In recent years, several studies have found that popular songs have been steadily decreasing in length since the 1990s, a trend spurred on in the past decade by the rise of streaming services and social media.

PinkPantheress made the headlines last year when the British artist, who averaged a song length of 1 minute and 18 seconds on her 2021 album To Hell With It, made the bold claim that a song "doesn't need to be longer than 2 minutes 30 seconds".

"We don't need to repeat a verse," she told ABC News. "We don't need to have a bridge. We don't need it! We don't need a long outro."

However, it seems that the tide is turning, as new research by BBC News reveals that the average length of a song in the UK Top 40 increased in 2025 to a level not seen since 2018. While the study doesn't provide exact figures, charts show that the average song length reached just under 3m 30s in 2025, up from an all-time low of around 3m 15s in 2019.

The analysis points to tracks such as Lola Young's Messy (4m 44s), Sam Fender's People Watching (5m 11s) and Chappell Roan's Pink Pony Club (4m 18s) as examples of popular songs bucking the trend of truncation, packing their expanding runtimes with "meaningful lyrics" that communicate a "distinctive worldview".

Another recent example is Yungblud's Hello Heaven, Hello, which stretches to more than nine minutes. "We wanted to swim against the current, in terms of song length, because everything is so digitised and compartmentalised," the artist told the BBC.

What's behind this return to extended songs? Has the public had enough of viral TikTok hits designed to instantly capture listeners' attention and maximise play counts on streaming services? Is this the end of simplified, bite-sized tracks that do away with once-essential structural elements such as bridges, intros and middle-eights?

British pop singer Claudia Valentina told the BBC that fans have become "thirsty to actually feel an artist's presence in their work", while songwriter Ines Dunn believes that "perspective is coming back, taste is coming back. People's uniqueness is making them successful."

"I don't know if we're going to get back up to Bohemian Rhapsody-length songs, but I think attention span is slowly creeping back up," Dunn continues. "And that means that people care, which is very much music to my ears. I'm like, 'Wow, I can make a three-minute song again!'"
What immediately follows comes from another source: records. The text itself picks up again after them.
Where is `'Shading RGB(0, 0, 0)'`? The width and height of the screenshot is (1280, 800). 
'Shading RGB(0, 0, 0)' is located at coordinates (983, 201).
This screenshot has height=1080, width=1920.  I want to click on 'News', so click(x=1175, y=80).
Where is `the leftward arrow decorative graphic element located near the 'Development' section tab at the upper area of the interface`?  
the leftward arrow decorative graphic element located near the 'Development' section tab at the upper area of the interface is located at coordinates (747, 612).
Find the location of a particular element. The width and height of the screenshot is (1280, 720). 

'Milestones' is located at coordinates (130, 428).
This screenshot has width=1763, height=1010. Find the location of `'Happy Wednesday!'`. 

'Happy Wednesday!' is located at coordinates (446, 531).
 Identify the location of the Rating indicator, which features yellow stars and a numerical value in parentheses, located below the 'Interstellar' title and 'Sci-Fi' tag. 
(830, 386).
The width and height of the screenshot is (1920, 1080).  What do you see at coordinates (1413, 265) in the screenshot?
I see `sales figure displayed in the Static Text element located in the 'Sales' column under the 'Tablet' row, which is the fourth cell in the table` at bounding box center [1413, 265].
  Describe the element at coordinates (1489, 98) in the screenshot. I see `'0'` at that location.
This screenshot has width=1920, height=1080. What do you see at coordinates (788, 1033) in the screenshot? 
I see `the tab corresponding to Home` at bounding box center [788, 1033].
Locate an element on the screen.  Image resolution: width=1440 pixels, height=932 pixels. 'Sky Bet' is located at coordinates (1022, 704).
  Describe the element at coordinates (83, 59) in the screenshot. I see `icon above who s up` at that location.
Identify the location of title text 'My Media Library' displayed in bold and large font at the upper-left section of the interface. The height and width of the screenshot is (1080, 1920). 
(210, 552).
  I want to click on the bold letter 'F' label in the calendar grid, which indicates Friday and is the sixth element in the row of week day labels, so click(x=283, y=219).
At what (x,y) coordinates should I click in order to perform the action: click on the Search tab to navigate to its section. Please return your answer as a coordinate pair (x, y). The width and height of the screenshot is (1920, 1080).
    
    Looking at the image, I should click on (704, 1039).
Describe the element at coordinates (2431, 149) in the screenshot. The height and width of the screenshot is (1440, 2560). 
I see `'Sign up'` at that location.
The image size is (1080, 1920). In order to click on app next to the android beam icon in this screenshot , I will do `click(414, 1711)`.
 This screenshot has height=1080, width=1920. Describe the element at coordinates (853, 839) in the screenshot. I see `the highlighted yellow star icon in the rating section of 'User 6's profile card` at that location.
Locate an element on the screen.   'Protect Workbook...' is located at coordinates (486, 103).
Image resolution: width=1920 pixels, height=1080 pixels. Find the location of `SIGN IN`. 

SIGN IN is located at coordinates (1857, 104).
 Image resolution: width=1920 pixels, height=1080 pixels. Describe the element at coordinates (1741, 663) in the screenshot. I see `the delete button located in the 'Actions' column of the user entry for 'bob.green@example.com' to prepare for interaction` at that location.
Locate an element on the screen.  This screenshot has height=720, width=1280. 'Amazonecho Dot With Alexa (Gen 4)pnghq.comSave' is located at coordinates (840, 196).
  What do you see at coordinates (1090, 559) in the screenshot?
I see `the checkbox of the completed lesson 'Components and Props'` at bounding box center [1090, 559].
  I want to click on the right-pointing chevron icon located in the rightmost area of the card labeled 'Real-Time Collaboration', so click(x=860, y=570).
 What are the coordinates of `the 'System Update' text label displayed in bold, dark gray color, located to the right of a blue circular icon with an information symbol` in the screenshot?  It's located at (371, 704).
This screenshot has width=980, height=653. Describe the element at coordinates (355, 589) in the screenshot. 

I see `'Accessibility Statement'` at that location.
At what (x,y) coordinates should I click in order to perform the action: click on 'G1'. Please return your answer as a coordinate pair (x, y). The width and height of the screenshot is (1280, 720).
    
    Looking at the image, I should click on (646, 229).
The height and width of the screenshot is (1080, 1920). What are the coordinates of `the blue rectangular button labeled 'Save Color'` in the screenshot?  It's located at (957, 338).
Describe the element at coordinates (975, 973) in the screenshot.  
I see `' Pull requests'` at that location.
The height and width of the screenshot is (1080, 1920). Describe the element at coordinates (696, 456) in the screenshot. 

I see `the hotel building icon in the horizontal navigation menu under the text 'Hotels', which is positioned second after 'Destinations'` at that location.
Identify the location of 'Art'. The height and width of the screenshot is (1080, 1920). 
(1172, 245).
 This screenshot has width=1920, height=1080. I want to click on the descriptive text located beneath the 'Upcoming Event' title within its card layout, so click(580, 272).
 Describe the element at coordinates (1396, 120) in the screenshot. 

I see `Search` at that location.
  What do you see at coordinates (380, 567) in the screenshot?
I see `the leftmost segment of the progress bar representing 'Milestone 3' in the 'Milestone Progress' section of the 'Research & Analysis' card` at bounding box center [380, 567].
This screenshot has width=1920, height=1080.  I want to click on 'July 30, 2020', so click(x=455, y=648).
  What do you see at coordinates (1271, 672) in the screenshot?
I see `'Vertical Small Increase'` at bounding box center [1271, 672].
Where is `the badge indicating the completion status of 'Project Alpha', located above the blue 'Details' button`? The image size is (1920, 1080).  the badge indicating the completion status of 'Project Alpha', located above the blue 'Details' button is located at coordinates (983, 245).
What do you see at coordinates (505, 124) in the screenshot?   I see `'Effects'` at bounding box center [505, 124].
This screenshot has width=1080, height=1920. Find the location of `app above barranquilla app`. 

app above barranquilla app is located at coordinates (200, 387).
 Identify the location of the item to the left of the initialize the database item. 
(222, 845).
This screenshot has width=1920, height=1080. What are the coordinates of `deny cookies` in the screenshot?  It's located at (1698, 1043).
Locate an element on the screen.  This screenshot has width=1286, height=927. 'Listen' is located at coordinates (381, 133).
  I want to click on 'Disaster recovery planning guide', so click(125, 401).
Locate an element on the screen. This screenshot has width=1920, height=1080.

If you're the kind of music fan that likes a song to take its sweet time in getting to the finish line, then you might want to check out John Cage's Organ²/ASLSP (As Slow as Possible), one of the longest pieces of music in history.

Written in 1985, the avant-garde composition is currently being performed in a church in Halberstadt, Germany, using a custom-designed electromechanical organ. The performance began in 2001 and isn't scheduled to finish until 2640, with the piece's total duration stretching to 639 years. Try squeezing that into a TikTok.